The prosecution made by the MPF does not provide these answers. However, it suggests a reason why the US company has left the purchase process before its end: "The determining factor in the choice of the former president [Dilma Rousseff] really seems to have been the crisis with the then US president Barack Obama, based on documents leaked by Edward Snowden”.

Read more: Prevent Senior did not inform its patients who died that they would be a part on a drug trial

“The purchase process of Gripen NG fighter jets [the Swedish product] was permeated with technical refinement and attention to the country's economic issues and fiscal situation. The complexity of the factors involved does not allow simple justifications elaborated by the prosecution to explain the decision-making process. Thus, the contribution of the Parquet (MPF) by issuing shallow opinions on issues that are beyond its purview is of little relevance", was the response of Lula's defense in the same prosecution.

The renewal of the Brazilian Air Force's fighter fleet is a long-standing project whose beginning goes back to the government of José Sarney and carries an important geopolitical decision, says Alcides Peron, professor at Fundação Escola de Comércio Álvares Penteado.

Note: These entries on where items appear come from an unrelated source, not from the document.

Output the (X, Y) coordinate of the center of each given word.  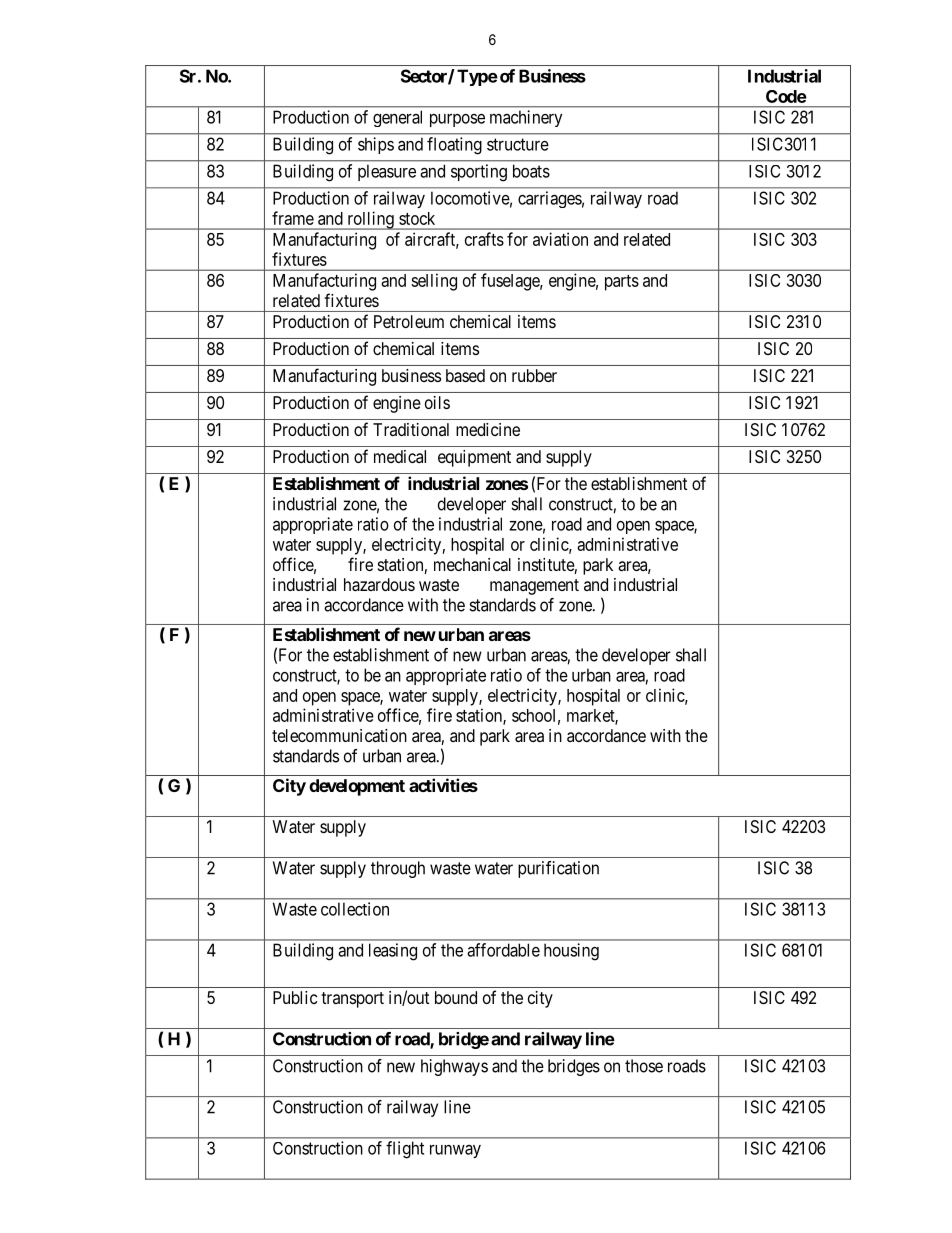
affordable (503, 950)
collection (355, 909)
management (534, 587)
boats (531, 171)
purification (558, 869)
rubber (534, 375)
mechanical (472, 564)
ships (376, 145)
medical (400, 456)
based (465, 375)
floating (454, 146)
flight (405, 1150)
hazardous (379, 584)
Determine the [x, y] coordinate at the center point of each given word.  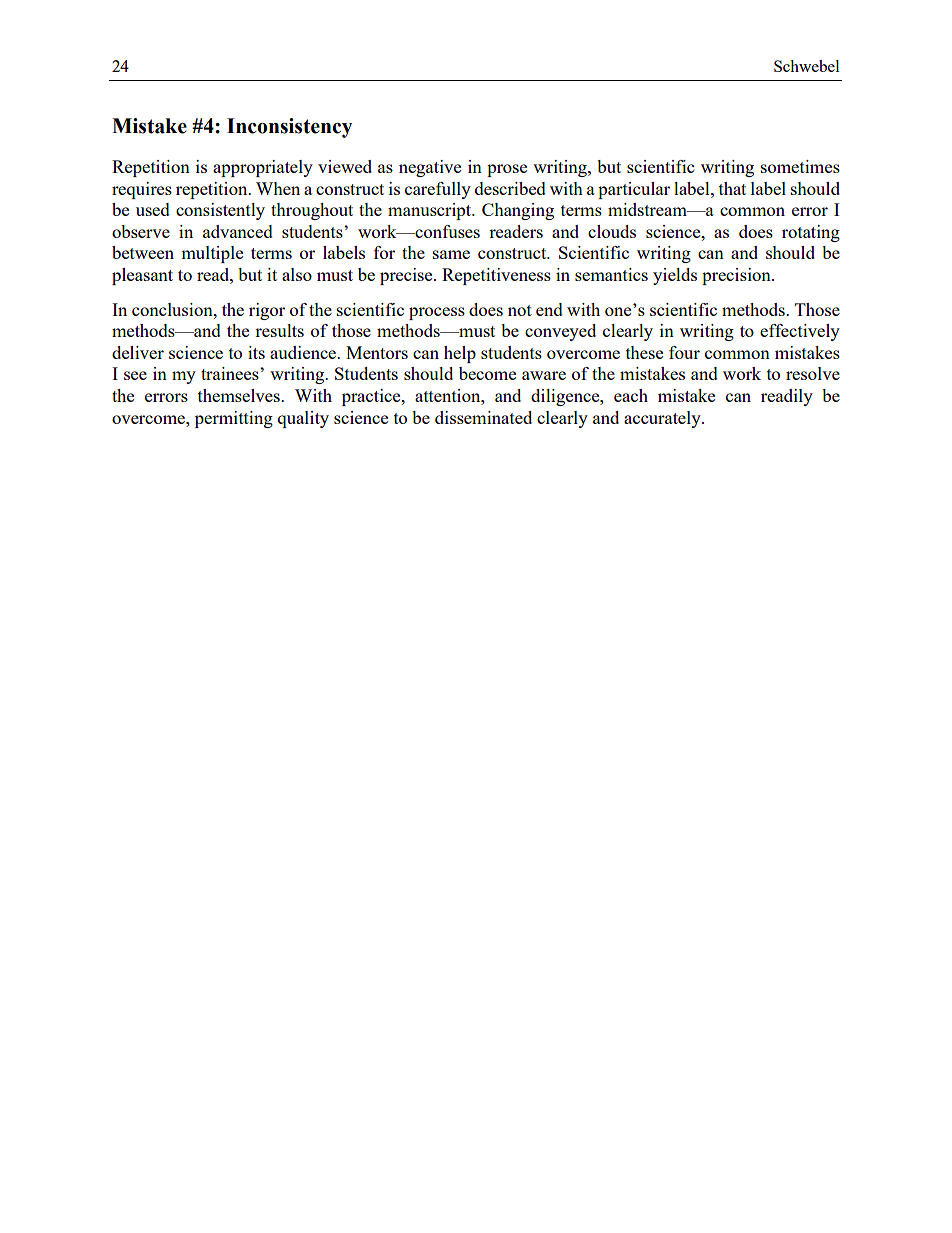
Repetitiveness [496, 276]
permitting [234, 419]
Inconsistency [289, 128]
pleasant [142, 276]
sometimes [800, 166]
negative [430, 168]
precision [737, 276]
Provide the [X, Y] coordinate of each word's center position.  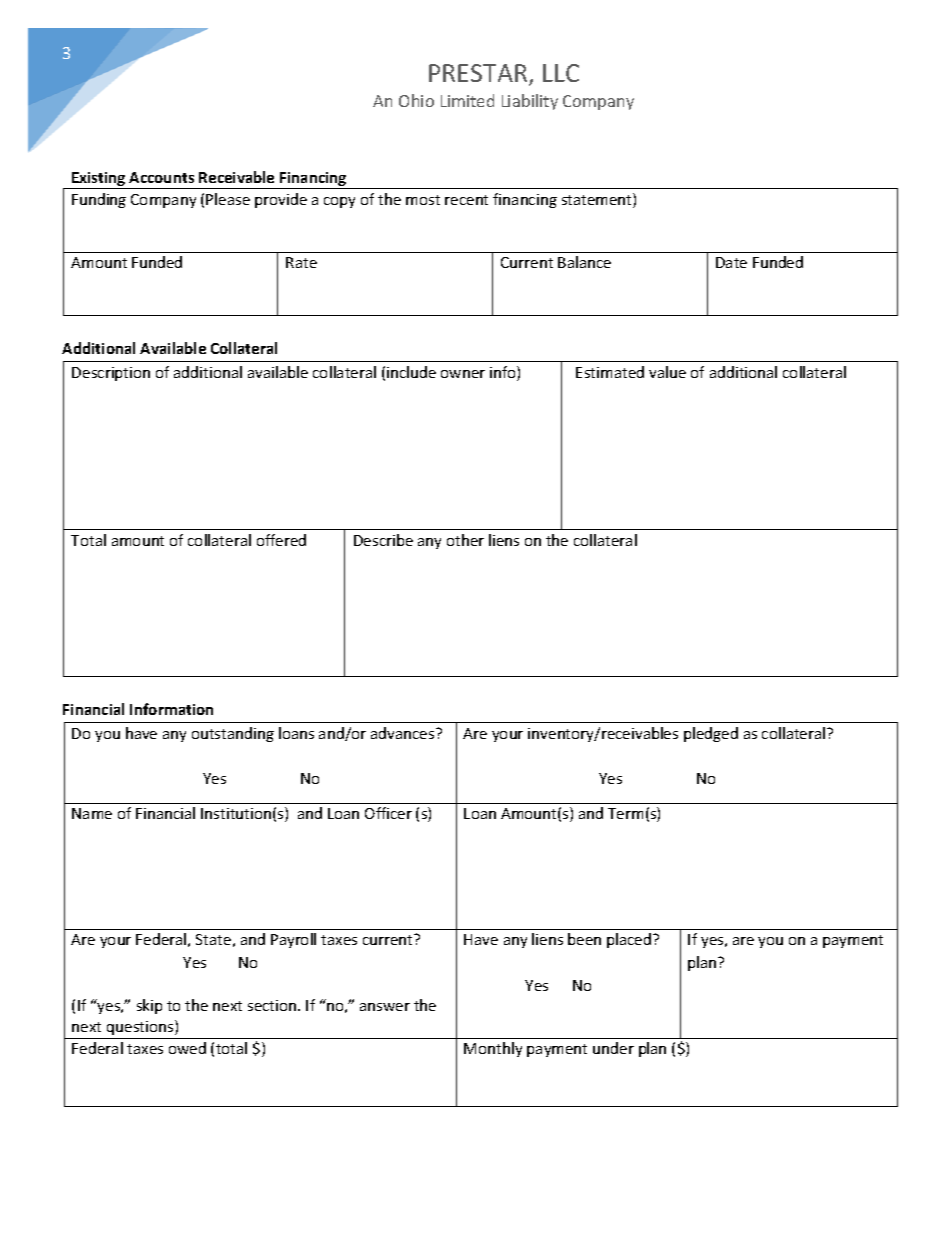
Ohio [416, 100]
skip [149, 1006]
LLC [561, 73]
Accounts [161, 177]
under [613, 1048]
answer [385, 1007]
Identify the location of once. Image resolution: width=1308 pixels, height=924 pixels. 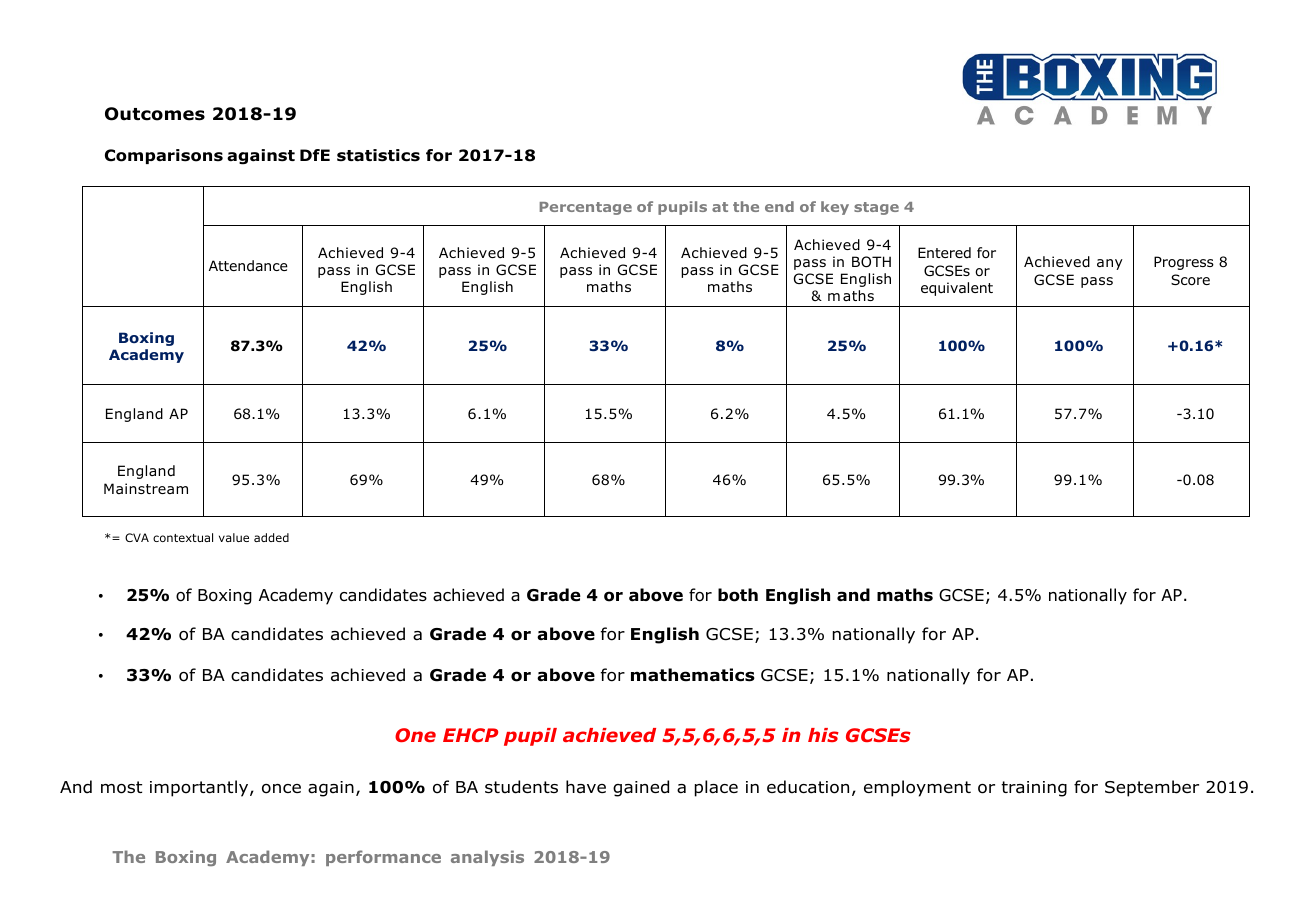
(281, 789).
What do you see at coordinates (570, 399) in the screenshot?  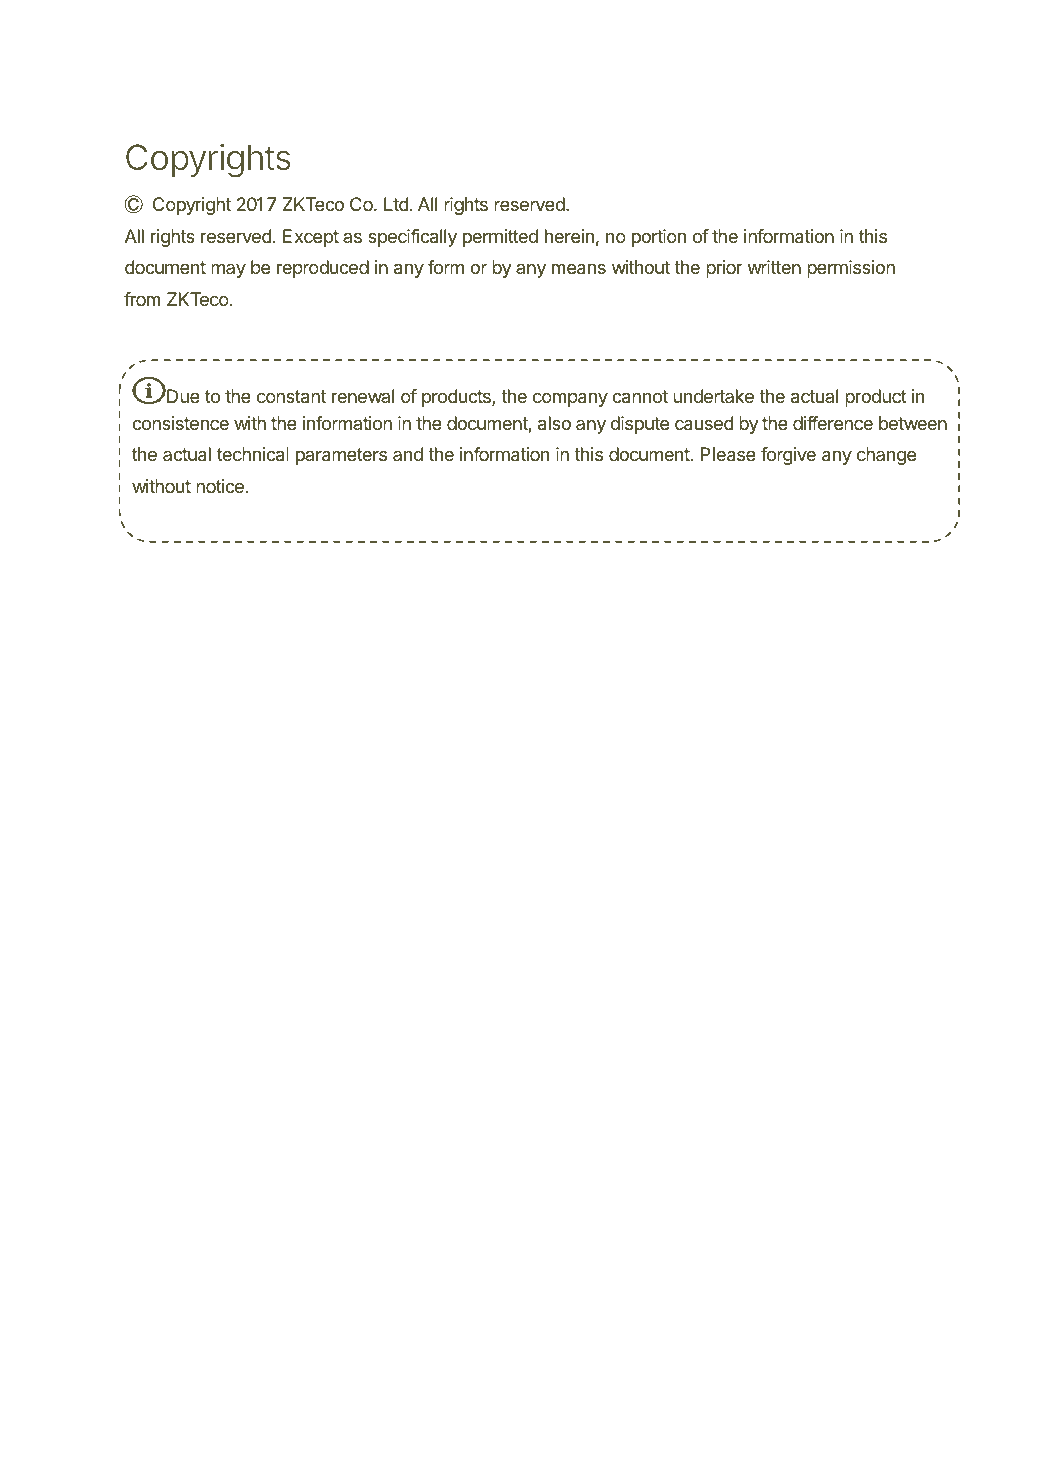 I see `company` at bounding box center [570, 399].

“The purchase of armaments is not like the purchase of any other product. It obeys sets of interests and geopolitical alignments that are very solid, important, and sensitive”, the researcher says to Brasil de Fato.

Peron studied the FAB's FX-2 program – as Brazil's fighter jets purchase was named – in his master's degree at the State University of Campinas (UNICAMP, in Portuguese). He points out that SAAB was chosen because the company offered the best offset, a term used to refer to the compensation package that accompanies the negotiation. The sale of Gripen fighter jets foresees the production of parts of the aircraft in Brazil, by Embraer, in addition to personnel training and technology transfer.

“We cannot think that it is just the government or three, five or ten soldiers in a small room discussing this. It had active participation from the national industry, sectors of the Fiesp [Federation of Industries of the State of São Paulo] and defense sectors that were widely engaged in this process”, evaluates Peron.

It was in this context, in 2010, that the then US Secretary of State, Hillary Clinton, visited Brazil and defended the purchase of the Boeing fighter jets. The US embassy in Brazil issued a statement supporting the purchase of F-18 fighter jets. In addition, Donna Hrinak, US ambassador to Brazil from 2002 to 2004, has been president of Boeing in Brazil since 2011.

However, Peron says that the United States was never close to signing the contract with the Brazilian government. The choice was between the French company Dassault, the favorite in the dispute, and the Swedish company SAAB.

Read more: "Brazilians are hungry because they have no income", says João Pedro Stedile

In 2013, an episode contributed to diminishing Boeing's chances: Edward Snowden's revelation that the US spied on the then-President Dilma Rousseff and Petrobras. The country also spied on other world leaders, such as the German Chancellor Angela Merkel.

“The Edward Snowden episode helps to shake a little the relations between Brazil and the US. However, at that time, the choice for the North American fighter jets was already sidelined for a long time because what they offered as offsets was very fake. Besides, a purchase like this requires a set of benefits because it is a geopolitical alignment.”

The forecast is that the Federal Court in the Federal District is going to decide this year for the continuation or not of the criminal action.